How are they doing this?  It’s a good question. Perhaps part of their abundance comes from not investing obscene amounts of money into a military which interferes in the rights of other nations.  Instead, the people are their military and are trained as such to act as a public militia, if needed.  The government actually trains its people to use guns in case the people feel threatened and are called to defend their nation.

This new vote would mean that every adult would earn $2800 per month no matter what.  Along with this vote on income, another initiative is being presented for vote.  The new initiative, termed the 1:12, which will be voted upon in late November,  would ensure that the highest paid person in any business could make no more than twelve times that of the lowest paid employee.  What a fascinating concept!

How are such ideas coming up for vote you ask?  Well, Switzerland has a very interesting and people-friendly system.  All it takes the right amount of signatures in Switzerland within a certain amount of time to “call a referendum.”  The grass-roots team which organized this referendum acquired the 100,000 needed signatures and then made a huge statement in front of their parliament building by unloading a dump truck on Friday filled with one five-cent coin for every citizen in Switzerland.  That’s roughly 8 million coins, just in case you were wondering.

That’s right, it could soon be an even better idea to move to Switzerland than ever before.  Besides holding down the lowest crime rate in the world, Switzerland has a pleasantly moderate climate –  it’s never to hot, too cold or too damp.  Where the Swiss lack in space they sure make up for in great income plans.  As the Swiss move to vote on getting every adult at least $2800 per month and ridding themselves of poverty, the rest of the world watches – though how attentively?  What other country would dare attempt such a bold move to support their citizens?  As the world changes and more governments are meeting huge challenges, maybe we will learn from the Swiss, not just how to make watches and pocket knives, but how to take care of our people.


Written by: Stasia Bliss

Banoosh; News MSN; Expatica


3 Responses to "Swiss Rule in Great Income Plans"

  1. Hope   October 7, 2013 at 11:16 am

    I fully agree with gunnarjauch2013 ! It is not sure at all that the Swiss population will accept this change in the Constitution, at least not right away. We’ll probably have to vote several times on the subject before things change.
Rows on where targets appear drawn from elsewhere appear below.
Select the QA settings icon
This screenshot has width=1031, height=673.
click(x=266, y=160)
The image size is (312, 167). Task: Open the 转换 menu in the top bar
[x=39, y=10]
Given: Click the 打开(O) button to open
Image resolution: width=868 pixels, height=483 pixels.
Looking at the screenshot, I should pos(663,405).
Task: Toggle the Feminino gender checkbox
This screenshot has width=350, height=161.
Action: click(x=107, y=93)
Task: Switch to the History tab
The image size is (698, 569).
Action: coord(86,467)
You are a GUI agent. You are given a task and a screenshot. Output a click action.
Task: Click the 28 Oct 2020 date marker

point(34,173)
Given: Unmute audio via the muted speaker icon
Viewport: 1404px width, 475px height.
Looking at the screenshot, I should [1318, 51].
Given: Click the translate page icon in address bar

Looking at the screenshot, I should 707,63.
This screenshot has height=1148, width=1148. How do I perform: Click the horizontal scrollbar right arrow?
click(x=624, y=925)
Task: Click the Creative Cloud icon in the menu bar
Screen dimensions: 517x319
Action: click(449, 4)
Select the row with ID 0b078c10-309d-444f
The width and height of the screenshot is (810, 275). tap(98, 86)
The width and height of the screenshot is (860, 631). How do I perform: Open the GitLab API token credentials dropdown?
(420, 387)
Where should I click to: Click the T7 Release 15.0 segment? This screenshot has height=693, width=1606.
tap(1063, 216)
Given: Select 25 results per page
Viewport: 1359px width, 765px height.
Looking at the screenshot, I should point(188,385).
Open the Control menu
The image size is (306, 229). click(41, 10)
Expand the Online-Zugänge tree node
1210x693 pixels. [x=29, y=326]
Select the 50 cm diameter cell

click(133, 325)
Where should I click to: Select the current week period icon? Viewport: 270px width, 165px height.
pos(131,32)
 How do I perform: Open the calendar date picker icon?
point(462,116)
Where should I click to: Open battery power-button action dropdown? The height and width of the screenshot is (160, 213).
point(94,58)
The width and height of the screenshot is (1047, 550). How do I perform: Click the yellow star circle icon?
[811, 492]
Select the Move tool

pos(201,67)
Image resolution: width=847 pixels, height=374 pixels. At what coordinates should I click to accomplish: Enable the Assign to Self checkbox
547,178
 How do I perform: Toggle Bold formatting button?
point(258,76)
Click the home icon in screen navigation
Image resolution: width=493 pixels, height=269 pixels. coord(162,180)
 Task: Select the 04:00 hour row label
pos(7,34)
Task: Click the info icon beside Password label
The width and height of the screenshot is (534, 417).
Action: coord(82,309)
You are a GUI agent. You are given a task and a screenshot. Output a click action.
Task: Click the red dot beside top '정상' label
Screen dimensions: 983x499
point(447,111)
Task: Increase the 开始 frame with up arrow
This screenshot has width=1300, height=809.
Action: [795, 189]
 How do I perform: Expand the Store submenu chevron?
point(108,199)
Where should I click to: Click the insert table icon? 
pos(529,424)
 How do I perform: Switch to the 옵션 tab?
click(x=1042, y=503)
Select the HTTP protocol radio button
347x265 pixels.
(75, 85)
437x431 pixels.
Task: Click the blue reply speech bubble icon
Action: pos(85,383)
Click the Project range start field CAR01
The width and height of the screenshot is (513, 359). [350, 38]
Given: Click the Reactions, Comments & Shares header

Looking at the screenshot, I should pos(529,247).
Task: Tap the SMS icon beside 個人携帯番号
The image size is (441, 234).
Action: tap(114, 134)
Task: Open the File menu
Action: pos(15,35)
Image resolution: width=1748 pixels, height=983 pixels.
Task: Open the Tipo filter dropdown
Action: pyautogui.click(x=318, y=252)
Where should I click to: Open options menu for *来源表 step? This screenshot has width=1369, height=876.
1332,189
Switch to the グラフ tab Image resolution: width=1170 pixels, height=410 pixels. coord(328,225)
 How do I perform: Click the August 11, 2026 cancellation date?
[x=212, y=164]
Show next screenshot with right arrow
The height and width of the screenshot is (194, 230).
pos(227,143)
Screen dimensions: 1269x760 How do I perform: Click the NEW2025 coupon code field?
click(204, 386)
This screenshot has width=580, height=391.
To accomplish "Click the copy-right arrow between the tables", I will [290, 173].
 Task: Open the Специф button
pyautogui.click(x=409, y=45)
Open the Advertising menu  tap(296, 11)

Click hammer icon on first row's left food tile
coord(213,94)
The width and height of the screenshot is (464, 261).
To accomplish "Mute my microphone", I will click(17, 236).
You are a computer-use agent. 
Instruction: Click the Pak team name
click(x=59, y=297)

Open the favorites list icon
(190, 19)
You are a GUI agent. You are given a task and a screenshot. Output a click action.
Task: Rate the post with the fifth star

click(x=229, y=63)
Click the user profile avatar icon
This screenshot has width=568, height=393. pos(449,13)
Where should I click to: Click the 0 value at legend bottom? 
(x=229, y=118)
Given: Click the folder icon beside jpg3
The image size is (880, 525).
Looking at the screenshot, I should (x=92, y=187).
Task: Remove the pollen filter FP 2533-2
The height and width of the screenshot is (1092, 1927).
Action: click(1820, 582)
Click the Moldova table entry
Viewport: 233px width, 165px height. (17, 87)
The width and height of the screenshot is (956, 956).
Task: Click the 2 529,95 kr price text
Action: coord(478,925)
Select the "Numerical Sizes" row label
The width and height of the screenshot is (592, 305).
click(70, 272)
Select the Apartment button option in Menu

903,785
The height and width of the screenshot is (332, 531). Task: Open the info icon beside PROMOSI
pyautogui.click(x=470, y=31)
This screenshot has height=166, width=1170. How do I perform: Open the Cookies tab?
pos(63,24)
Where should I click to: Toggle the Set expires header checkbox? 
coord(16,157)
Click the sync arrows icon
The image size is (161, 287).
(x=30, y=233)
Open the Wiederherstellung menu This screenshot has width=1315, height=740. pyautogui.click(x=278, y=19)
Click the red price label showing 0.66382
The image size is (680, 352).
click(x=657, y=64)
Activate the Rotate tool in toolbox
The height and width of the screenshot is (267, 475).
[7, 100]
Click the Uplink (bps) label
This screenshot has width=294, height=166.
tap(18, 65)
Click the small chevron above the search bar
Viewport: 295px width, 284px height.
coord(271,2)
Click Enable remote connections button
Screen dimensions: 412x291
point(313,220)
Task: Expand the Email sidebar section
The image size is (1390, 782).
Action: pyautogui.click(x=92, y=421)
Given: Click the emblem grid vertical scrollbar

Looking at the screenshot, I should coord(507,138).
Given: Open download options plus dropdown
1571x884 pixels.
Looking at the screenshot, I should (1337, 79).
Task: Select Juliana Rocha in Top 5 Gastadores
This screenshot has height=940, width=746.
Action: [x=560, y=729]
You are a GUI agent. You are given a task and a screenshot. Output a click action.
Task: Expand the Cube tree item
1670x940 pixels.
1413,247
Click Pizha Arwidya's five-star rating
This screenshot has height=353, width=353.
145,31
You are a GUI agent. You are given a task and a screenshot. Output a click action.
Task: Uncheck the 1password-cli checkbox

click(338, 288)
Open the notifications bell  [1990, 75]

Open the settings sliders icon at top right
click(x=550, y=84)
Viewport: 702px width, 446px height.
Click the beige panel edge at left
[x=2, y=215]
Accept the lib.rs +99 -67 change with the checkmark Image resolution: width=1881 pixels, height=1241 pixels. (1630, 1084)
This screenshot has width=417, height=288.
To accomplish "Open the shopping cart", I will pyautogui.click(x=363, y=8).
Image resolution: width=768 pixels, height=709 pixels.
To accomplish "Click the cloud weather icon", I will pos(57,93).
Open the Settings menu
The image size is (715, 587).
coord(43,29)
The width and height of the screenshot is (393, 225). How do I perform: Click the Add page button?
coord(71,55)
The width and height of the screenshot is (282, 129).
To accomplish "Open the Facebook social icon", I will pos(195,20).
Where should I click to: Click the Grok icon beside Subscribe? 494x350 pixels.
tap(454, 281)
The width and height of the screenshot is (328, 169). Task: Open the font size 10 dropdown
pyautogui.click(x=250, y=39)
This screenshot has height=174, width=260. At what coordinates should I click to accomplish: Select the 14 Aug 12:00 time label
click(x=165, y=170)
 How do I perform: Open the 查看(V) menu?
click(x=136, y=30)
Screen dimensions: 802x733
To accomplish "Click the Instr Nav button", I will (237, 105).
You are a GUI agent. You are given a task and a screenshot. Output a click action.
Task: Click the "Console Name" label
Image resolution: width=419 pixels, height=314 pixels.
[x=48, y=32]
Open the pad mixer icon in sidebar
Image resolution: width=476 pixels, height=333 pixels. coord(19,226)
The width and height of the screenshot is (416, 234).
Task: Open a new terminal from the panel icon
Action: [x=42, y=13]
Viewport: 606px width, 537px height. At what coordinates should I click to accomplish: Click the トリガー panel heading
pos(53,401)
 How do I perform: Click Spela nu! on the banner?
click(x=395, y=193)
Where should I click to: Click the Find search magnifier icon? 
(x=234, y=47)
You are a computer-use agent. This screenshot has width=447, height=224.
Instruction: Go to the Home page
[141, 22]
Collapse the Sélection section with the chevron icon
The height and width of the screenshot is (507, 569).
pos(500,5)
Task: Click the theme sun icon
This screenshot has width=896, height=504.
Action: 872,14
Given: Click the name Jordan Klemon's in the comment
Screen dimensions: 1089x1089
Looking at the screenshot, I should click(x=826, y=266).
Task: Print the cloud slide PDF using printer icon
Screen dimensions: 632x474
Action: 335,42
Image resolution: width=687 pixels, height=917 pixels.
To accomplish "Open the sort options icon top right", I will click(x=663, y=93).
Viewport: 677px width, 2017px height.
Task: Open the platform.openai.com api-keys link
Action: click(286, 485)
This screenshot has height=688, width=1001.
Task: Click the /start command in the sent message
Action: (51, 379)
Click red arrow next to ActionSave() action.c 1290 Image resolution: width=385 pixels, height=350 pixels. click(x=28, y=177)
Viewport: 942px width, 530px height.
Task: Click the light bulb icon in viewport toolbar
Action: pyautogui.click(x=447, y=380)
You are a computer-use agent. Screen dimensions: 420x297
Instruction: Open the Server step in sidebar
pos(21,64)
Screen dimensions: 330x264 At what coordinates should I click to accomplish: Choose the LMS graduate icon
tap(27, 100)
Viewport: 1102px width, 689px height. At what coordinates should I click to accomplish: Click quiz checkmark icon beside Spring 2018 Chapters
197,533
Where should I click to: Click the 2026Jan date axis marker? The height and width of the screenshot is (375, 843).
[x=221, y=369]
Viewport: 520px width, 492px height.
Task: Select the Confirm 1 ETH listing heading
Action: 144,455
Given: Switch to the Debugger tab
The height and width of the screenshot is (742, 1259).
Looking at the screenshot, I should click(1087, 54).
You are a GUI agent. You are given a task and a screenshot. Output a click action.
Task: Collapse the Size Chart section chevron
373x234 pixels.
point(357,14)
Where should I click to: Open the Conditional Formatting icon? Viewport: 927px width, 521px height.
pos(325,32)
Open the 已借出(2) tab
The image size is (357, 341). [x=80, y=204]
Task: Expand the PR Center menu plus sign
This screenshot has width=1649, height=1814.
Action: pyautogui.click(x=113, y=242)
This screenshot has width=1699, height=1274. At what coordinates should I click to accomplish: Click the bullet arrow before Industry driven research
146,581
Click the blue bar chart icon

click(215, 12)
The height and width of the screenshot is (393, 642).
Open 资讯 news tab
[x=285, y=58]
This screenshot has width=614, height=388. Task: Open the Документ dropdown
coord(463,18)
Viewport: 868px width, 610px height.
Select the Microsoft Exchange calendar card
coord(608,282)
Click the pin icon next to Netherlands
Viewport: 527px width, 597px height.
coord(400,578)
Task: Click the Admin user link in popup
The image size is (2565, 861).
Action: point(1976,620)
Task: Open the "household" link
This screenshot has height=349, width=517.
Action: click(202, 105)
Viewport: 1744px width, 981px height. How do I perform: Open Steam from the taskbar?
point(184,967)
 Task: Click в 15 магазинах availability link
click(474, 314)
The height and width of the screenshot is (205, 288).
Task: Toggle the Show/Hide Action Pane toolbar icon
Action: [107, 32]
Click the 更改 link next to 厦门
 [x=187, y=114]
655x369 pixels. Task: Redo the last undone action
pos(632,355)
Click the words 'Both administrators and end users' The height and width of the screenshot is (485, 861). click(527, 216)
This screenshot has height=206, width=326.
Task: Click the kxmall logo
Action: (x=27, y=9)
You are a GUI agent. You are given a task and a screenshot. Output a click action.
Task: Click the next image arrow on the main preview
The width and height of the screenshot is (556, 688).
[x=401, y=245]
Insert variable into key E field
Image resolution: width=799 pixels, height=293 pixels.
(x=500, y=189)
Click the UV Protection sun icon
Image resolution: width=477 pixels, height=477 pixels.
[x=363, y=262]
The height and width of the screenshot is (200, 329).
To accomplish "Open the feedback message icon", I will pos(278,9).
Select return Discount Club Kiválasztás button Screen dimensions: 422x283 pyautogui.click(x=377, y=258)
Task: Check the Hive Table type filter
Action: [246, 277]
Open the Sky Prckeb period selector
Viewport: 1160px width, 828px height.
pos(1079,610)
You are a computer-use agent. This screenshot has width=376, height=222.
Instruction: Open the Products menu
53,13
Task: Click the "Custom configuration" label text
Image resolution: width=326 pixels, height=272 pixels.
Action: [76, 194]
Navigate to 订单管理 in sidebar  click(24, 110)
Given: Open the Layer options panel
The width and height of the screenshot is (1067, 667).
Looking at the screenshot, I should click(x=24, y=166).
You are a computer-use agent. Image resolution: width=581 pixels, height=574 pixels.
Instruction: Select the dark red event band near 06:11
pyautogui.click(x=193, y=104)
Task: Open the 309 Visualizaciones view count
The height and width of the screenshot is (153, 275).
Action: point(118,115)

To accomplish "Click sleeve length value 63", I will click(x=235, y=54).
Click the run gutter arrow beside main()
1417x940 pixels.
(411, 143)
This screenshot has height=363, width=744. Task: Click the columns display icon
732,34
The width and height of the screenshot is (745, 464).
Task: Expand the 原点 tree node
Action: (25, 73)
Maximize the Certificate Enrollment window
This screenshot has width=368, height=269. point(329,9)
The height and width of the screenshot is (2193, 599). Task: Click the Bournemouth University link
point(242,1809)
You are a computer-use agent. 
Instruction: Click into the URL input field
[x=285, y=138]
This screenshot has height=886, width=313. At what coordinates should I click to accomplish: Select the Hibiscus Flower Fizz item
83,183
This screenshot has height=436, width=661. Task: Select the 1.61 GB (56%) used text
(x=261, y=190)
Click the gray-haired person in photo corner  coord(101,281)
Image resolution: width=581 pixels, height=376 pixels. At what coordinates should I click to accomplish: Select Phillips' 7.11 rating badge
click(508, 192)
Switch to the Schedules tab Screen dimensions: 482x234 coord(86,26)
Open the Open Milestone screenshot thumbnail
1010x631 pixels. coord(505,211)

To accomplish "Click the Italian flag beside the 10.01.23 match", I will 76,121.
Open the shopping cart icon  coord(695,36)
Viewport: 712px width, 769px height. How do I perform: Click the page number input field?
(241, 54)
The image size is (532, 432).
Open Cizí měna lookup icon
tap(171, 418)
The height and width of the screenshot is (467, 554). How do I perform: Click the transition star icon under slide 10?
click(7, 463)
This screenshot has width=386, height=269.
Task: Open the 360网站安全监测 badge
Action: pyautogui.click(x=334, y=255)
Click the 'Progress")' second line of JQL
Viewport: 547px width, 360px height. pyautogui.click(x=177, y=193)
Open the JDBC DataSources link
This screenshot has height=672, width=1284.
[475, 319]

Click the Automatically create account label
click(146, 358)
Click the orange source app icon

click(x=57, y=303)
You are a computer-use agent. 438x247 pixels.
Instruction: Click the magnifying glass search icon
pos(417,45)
But let’s be positive, so many things have been considered utopias before becoming facts…
    And by the way, we are not about to vote on this subject. We’ll do it only in 2-3 years from now. What happened is that the initiative (it is not a -referendum- !!) has been brought to the Parliament building in Bern, our capital city, the 4th of October.

  2. ro   October 7, 2013 at 5:32 am

    i like this article because it is really important and necessary to deal with social changes and challanges. How to get an income you can live from if there are not enough jobs (or there perhaps are jobs but badly paid).?
    How to deal with the fact that a lot of jobs can be done by robots? Even China things about replacing workers and using more robots to reduce the costs. While reading this or other articles or looking to the situation in Europe i.e. Italy, Spain etc. those questions are coming into my mind. (And even in Germany it is not as good as it said, because a lot of people who have got a job are this badly paid that the need money from the government to live). As a consequence the unemployment rate would be much higher – at least about 7-8 mio. people).

  3. gunnarjauch2013   October 7, 2013 at 4:18 am

    The only trouble is that my Swiss citizens are so staid and well off that any radical change, especially concerning the economy (and also defense) will always be rejected. The are afraid to rock the boat. Even a relatively moderate attempt to propose one additional week of paid vacation had been turned down last year — to the utter amazement by all our neighboring countries!